In the spring of 2010, when the first whistleblowers were criticizing the bank's accounting practices, it hired the Fried Frank law firm, which concluded that the practice was correct.

Deals of the magnitude in question are reviewed by the risk committee of the supervisory board, which, in 2009, included Clemens Börsig, the head of the committee, former SAP CEO Henning Kagermann and Briton Peter Job. Germany's Federal Financial Supervisory Authority (BaFin) also regularly attends meetings of the bank's risk committee.

Some in financial circles also point out that the SEC's investigations yielded nothing in two-and-a-half years, and that Deutsche Bank didn't receive so much as a subpoena to produce documents. On the other hand, it's not unusual for the SEC to take its time with its investigations.

This means nothing, says Ben-Artzi's attorney, Jordan Thomas. If the bank is voluntarily answering the SEC's questions, he explains, there is no need for a subpoena to force it to comply. Thomas should know, having worked at the SEC in his previous job. This certainly doesn't improve the situation for Deutsche Bank. It's unlikely that one of New York's best known law firms specializing in finance and a former SEC official would risk their reputation on a case that has no merit.

It's just as unlikely that the SEC will simply allow its investigation to rest. After the financial crisis, the SEC faced harsh criticism for having repeatedly ignored signs of dubious goings-on. This is precisely why the new head of the SEC, Mary Schapiro, established the whistleblower hotline, which Ben-Artzi used -- and that is now turning him into one of the first prominent cases over whether the new system actually works.

'Another Torpedo That Could Be Fired at Jain'

For Deutsche Bank, the new headlines about controversial accounting practices come at a bad time. The consequences of murky financial dealings already influenced the dispute over who was to succeed Ackermann. But even since Jain and Jürgen Fitschen replaced him in June, the mood has been tense.

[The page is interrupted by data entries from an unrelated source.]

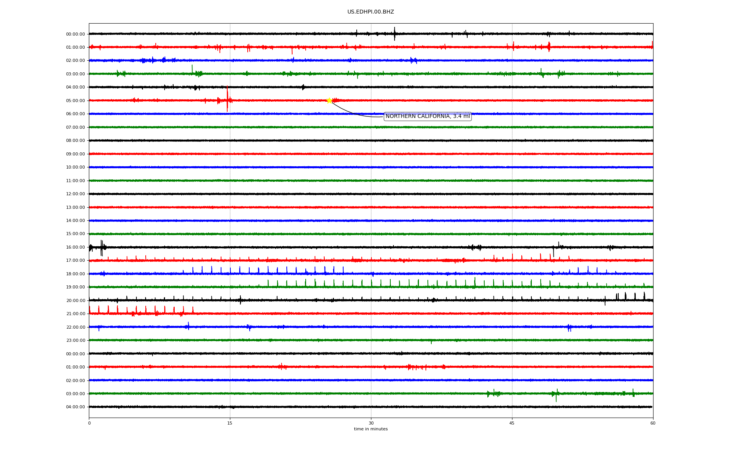This screenshot has height=464, width=742.
Task: Click the 'time in minutes' axis label
Action: (x=371, y=429)
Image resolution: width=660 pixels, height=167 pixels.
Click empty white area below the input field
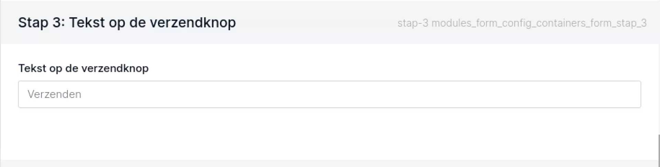[x=329, y=134]
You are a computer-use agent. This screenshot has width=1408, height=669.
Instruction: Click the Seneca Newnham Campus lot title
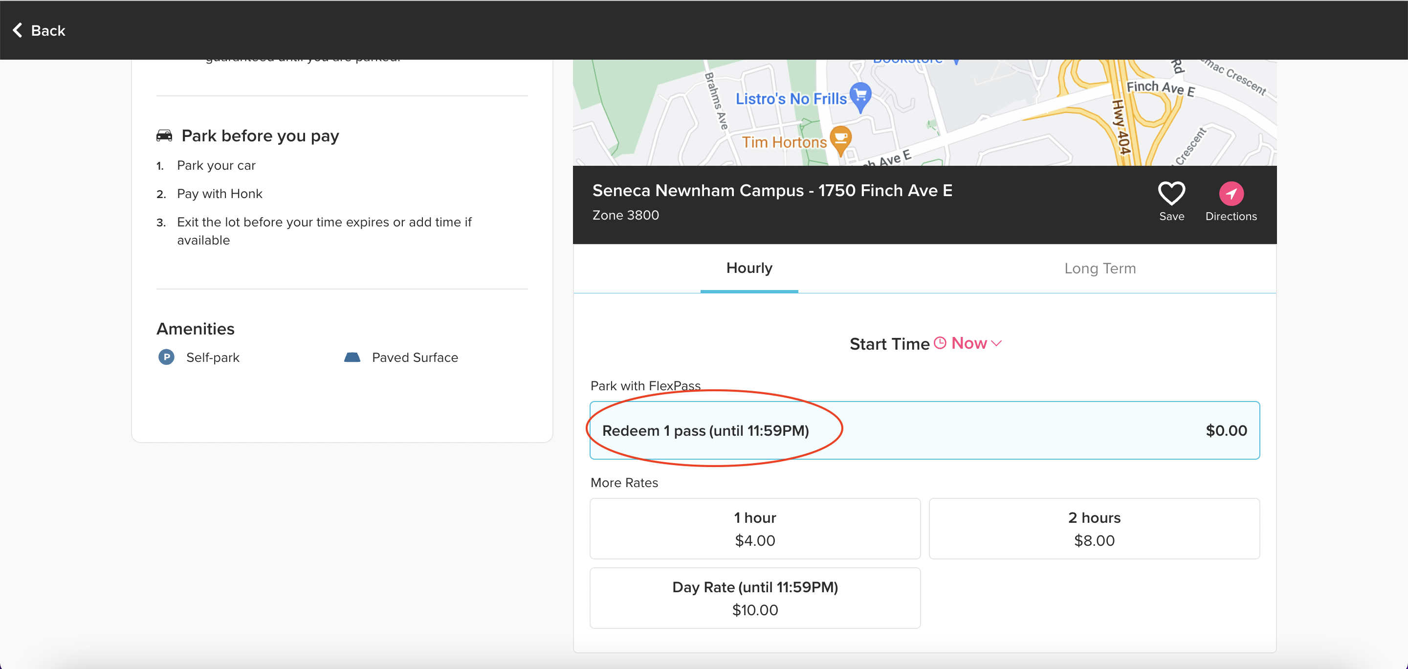(772, 190)
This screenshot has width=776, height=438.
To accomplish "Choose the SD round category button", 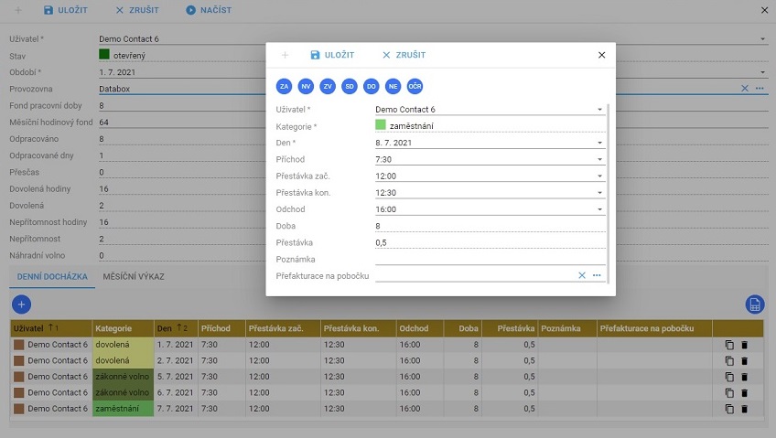I will click(x=350, y=86).
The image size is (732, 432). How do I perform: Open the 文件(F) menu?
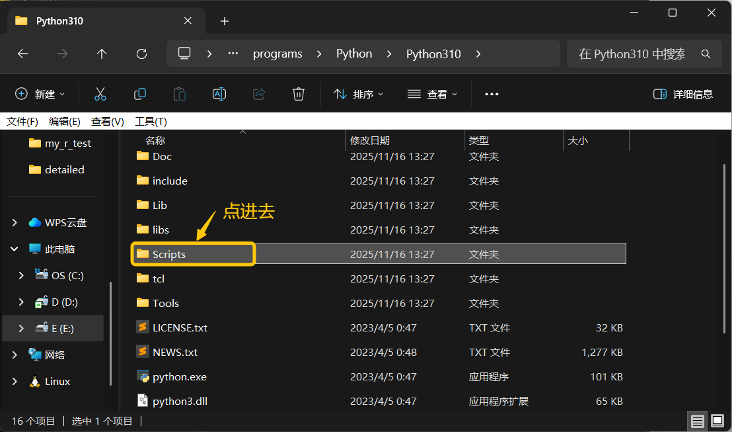pos(22,122)
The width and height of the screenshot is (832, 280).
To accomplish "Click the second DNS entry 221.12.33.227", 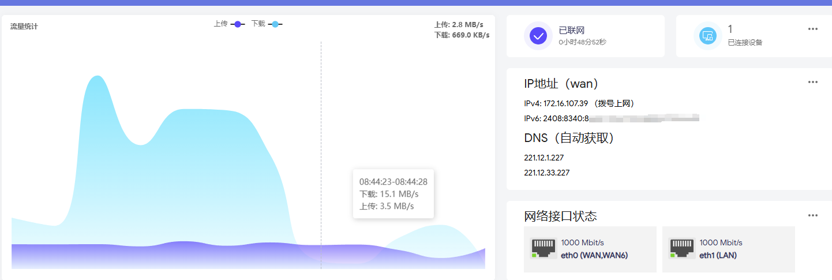I will 545,173.
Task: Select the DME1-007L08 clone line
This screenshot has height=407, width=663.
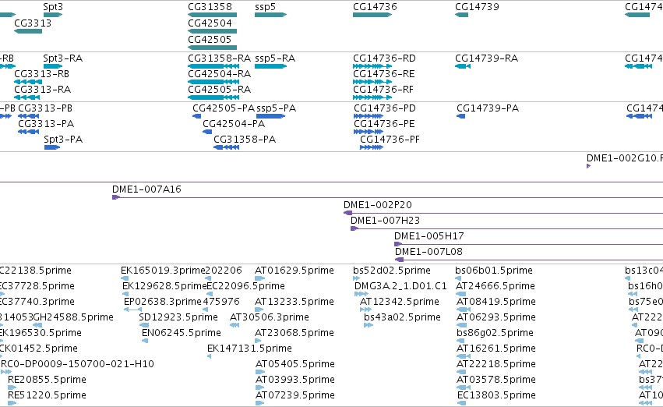Action: [529, 260]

"The new leadership is in a constant race against the past," says an insider, noting that the bank keeps having to deal with problems arising from the past, most of which stemmed from the investment banking division formerly headed by Jain. According to the insider, it's like a Pandora's box that keeps opening up again.

This is why Jain's internal critics feel vindicated by Ben-Artzi's allegations, even if the responsibility for the reporting of LSS transactions was distributed among many in top management. "But this is yet another torpedo that could be fired at Jain", says one bank manager.

The reaction of the new supervisory board chairman, Paul Achleitner, shows how seriously senior management takes the "Ben-Artzi case." Achleitner, who succeeded Clemens Börsig in June, has announced internally that he plans to take a careful look at the case. Although the board has already formed a clear opinion on the case, says Achleitner, he wants to review what happened one more time, because he wasn't with the bank yet during the time period to which the allegations apply.